Tasks to complete:
1. Translate this sentence from the shopping story into Spanish: "I turned onto Shaw Street which, as it turned out, was a big mistake."
2. Substitute "helm icon" for "wheel icon" in the stretch of entries from the start through the line containing "click(194, 43)", and reproduce that stretch with nothing else changed. Please omit the pictures.

Selected extract:
I will not describe how the day started, but sometime before noon we left home to shop.

“I’m going to buy you a new TV,” my wife said, “and get a printer for me.  I’m tired of running to the library to print what I need.”

It had all the markings of a big day in the shopping district on the other side of town.  Until I said this: “Dapper Ink is just one block off our route. I’m going to show you how to get there in case you need to help me with the order.” I was referring to the branded tee shirts I am designing and planning to sell to raise money for The Meetinghouse and my new venture, Sunday in the House.

I turned onto Shaw Street which, as it turned out, was a big mistake.  “There is the printing plant,” I said, pointing to the repurposed building now advertised for “custom screen printing, embroidery, & headwear.” But she wasn’t watching. Instead, I heard her say with great anticipation, “Ooooooh. Restaurant Supplies Outlet.” She was pointing to the building I had passed multiple times without ever noticing. In smaller print were the dangerous words, “Public Welcome.”

I’ve been married more than 53 years, so I knew what to do: forget the tee-shirt print shop and park at the kitchen supply warehouse. Which I did without complaining.

It was for restaurants, mostly, with row after row of the kind of industrial equipment you know is back where all the food is prepared but you never see: stainless steel cabinets and eight eye gas stoves, boxes of plastic plates and long handled spoons for, I assume, stirring soup and chili and such in ten-gallon pots–they had those as well.

“What are we looking for,” I asked. “For starters,” she replied, ” the two things we don’t have: a broom and a toaster” raising the prospects of the kind of shopping spree I’d always dreamed of.

“I bet they have funnels, too,” I said, doing what I could to build excitement. She had been harping on my need for a funnel, every time I returned from Walmart with a refilled, five-gallon jug of filtered water.  She insisted on such to make her coffee, and I used it also to brew my tea even though a million-dollar prize was insufficient to make me taste any difference between the Walmart water and what flows into the kitchen sink when I turn on the faucet.

“Here we go,” she finally exclaimed, holding up a plastic wrapped set of five funnels, all white, and selling for $9.49.  What a find! What a bargain! What could thrill me more!

Word and item positions
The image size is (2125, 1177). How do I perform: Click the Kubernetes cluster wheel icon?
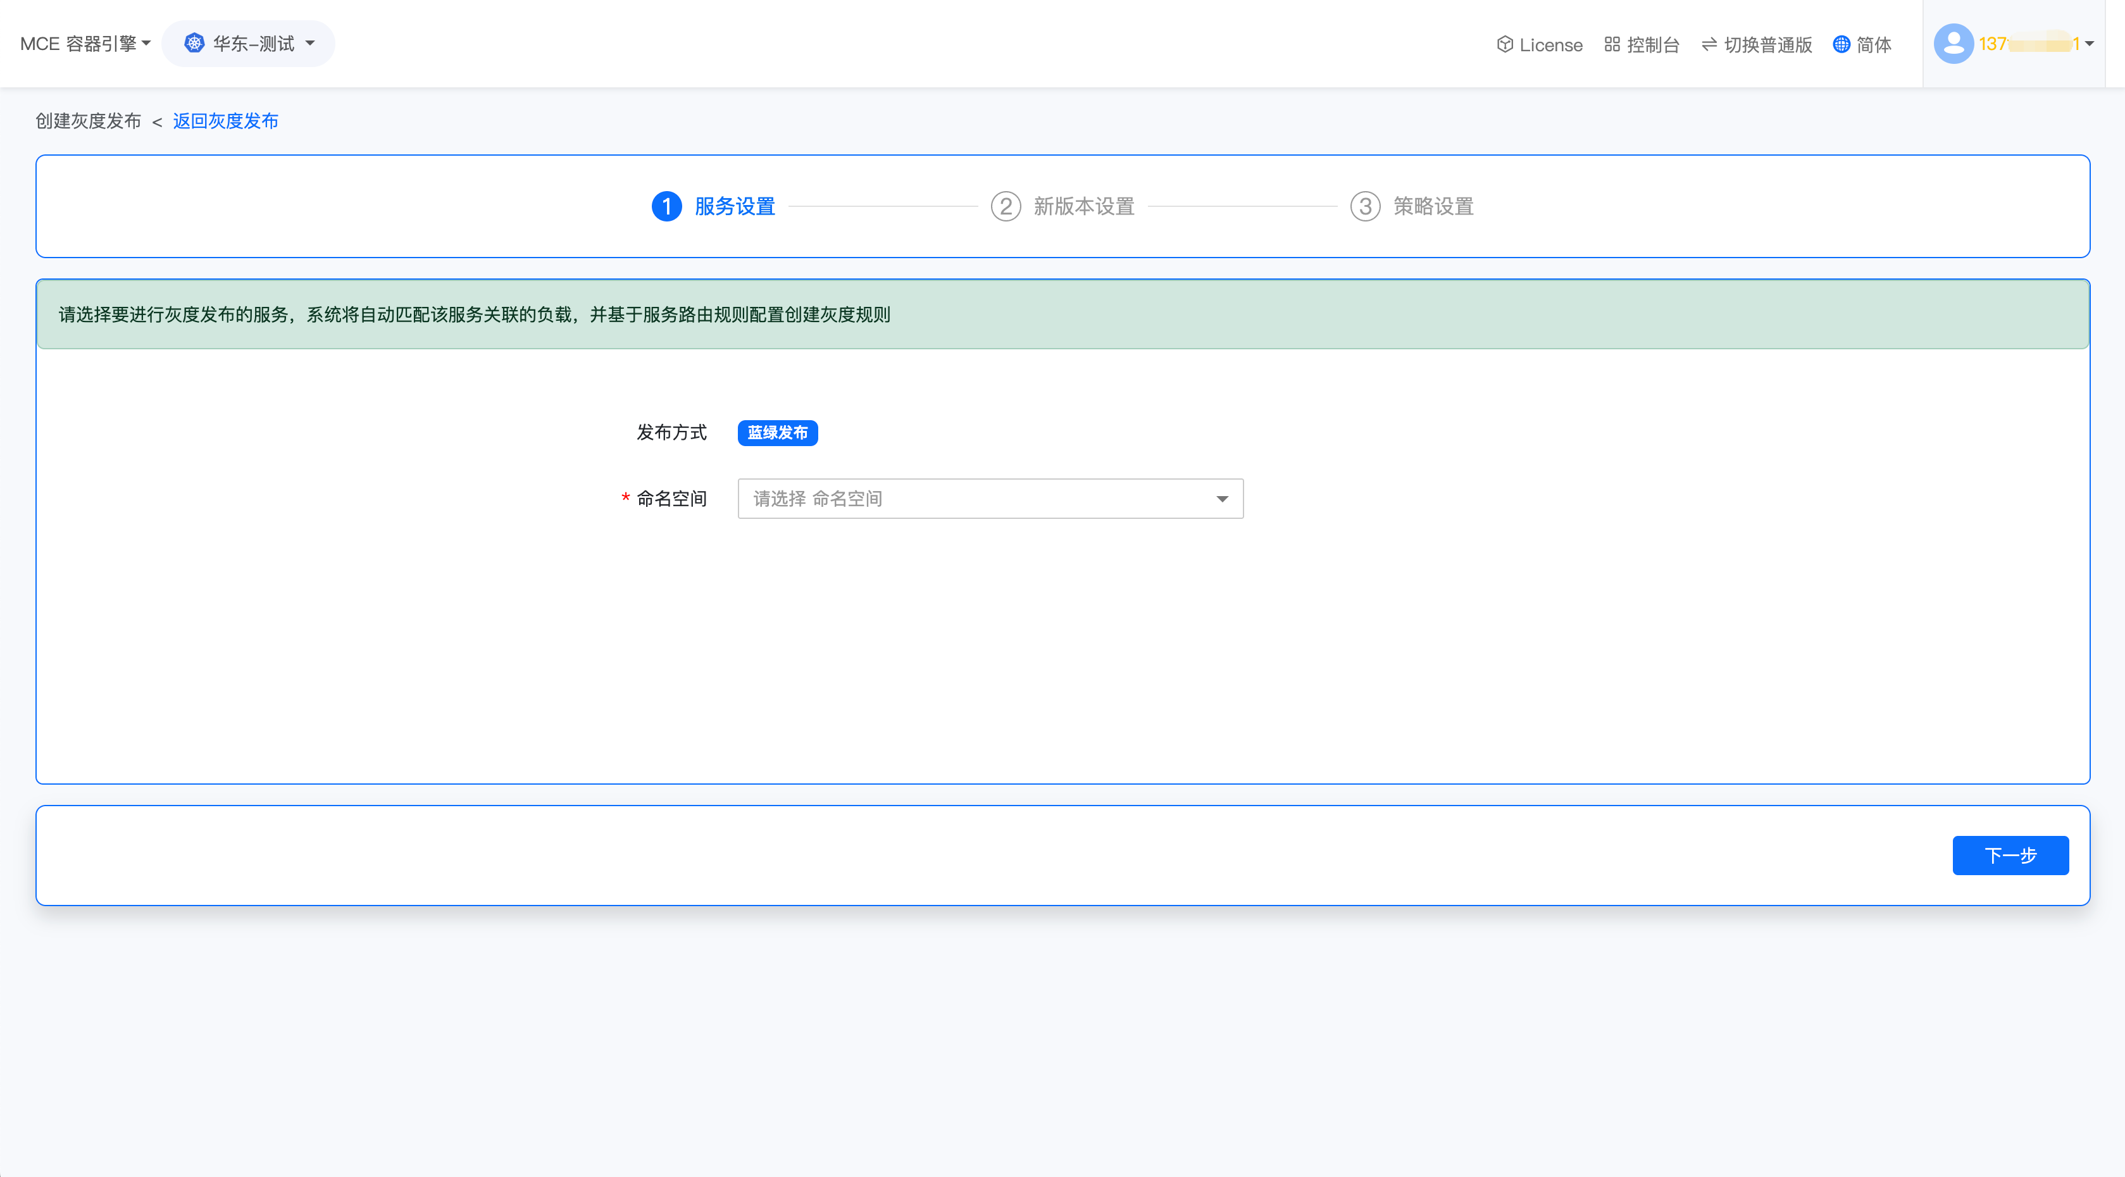click(194, 43)

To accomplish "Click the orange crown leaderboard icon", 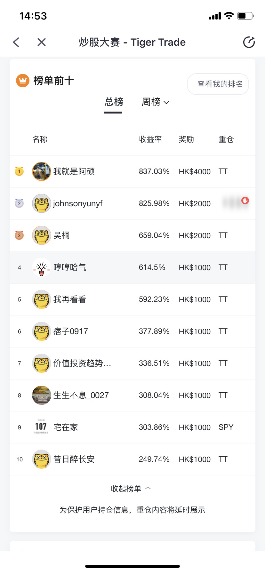I will click(23, 81).
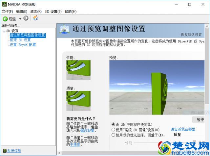Select 使用我的优先选择 radio option
Screen dimensions: 210x156
(x=114, y=135)
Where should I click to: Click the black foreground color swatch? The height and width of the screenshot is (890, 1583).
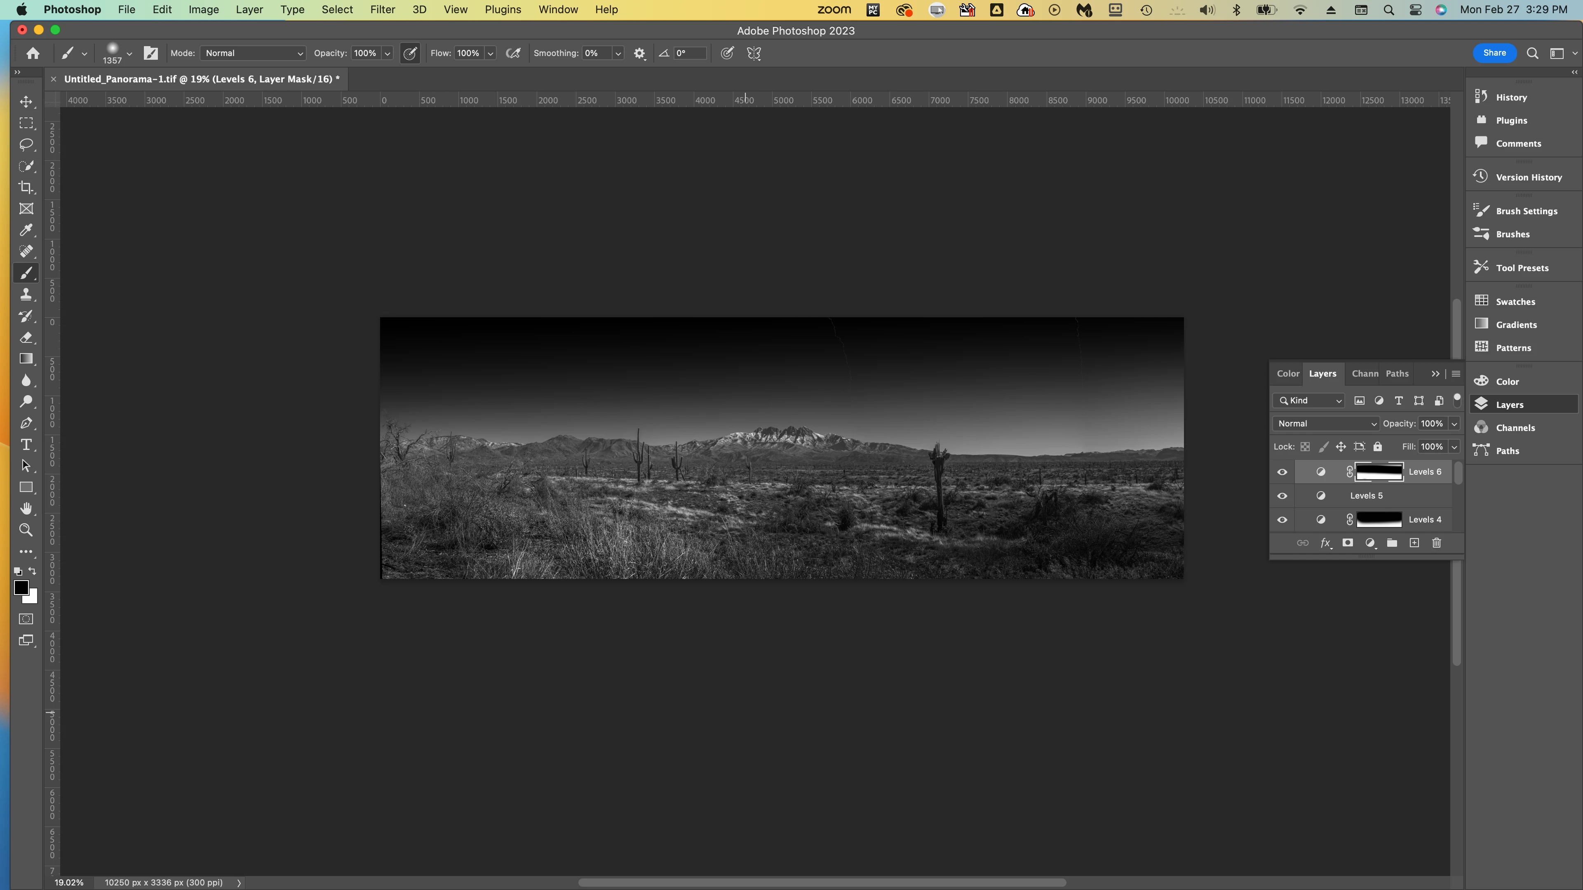pos(21,588)
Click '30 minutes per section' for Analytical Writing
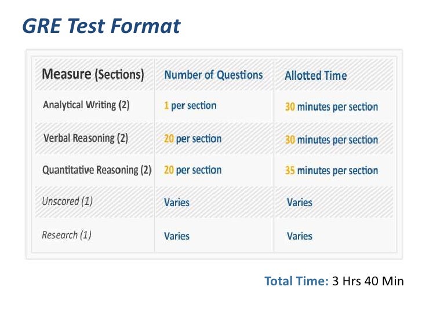 tap(331, 106)
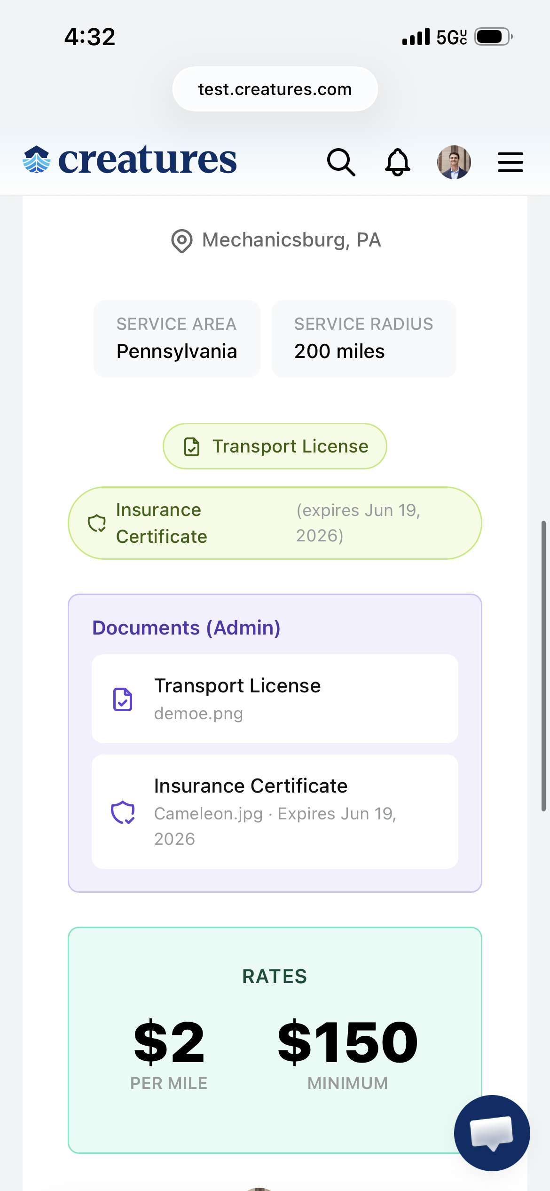Viewport: 550px width, 1191px height.
Task: Open the hamburger menu
Action: (x=510, y=162)
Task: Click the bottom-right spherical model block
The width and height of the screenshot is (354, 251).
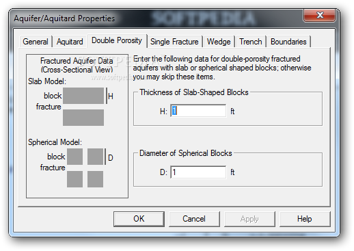Action: tap(95, 179)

Worked answers:
1. Doblé en Shaw Street, lo que, según resultó, fue un gran error.

2.
The image size is (2125, 1177). How do I perform: Click the Kubernetes cluster helm icon?
click(194, 43)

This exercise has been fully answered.